• [EXERCISE AIM] Copy every one of the records below word for word, but omit any pictures from your answer.

Start of RECORD EXTRACTS

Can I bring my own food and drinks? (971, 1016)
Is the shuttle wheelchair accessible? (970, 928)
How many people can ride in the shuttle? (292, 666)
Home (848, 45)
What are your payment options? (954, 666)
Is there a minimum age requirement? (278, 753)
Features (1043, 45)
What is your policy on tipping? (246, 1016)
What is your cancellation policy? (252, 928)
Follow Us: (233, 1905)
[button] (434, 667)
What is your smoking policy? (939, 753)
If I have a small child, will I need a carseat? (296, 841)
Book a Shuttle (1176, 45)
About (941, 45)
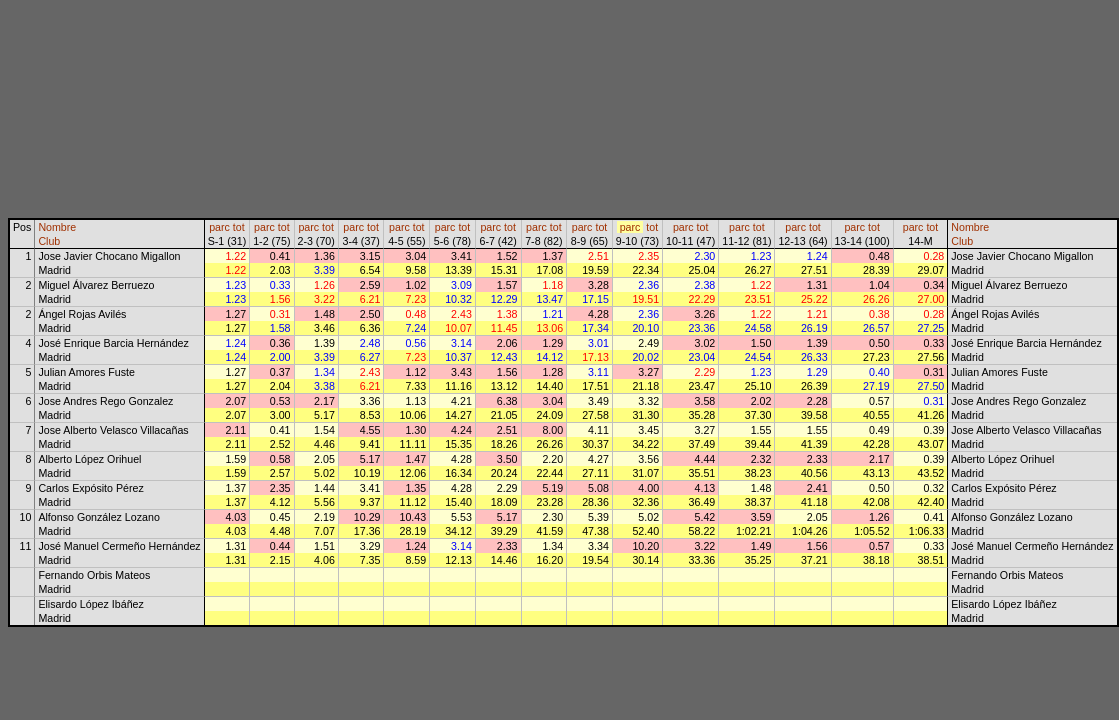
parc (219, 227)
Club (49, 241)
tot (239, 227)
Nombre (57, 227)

End of RECORD EXTRACTS

• [RESULT OF THE TASK]
Can I bring my own food and drinks? (971, 1016)
Is the shuttle wheelchair accessible? (970, 928)
How many people can ride in the shuttle? (292, 666)
Home (848, 45)
What are your payment options? (954, 666)
Is there a minimum age requirement? (278, 753)
Features (1043, 45)
What is your policy on tipping? (246, 1016)
What is your cancellation policy? (252, 928)
Follow Us: (233, 1905)
[button] (434, 667)
What is your smoking policy? (939, 753)
If I have a small child, will I need a carseat? (296, 841)
Book a Shuttle (1176, 45)
About (941, 45)
parc (219, 227)
Club (49, 241)
tot (239, 227)
Nombre (57, 227)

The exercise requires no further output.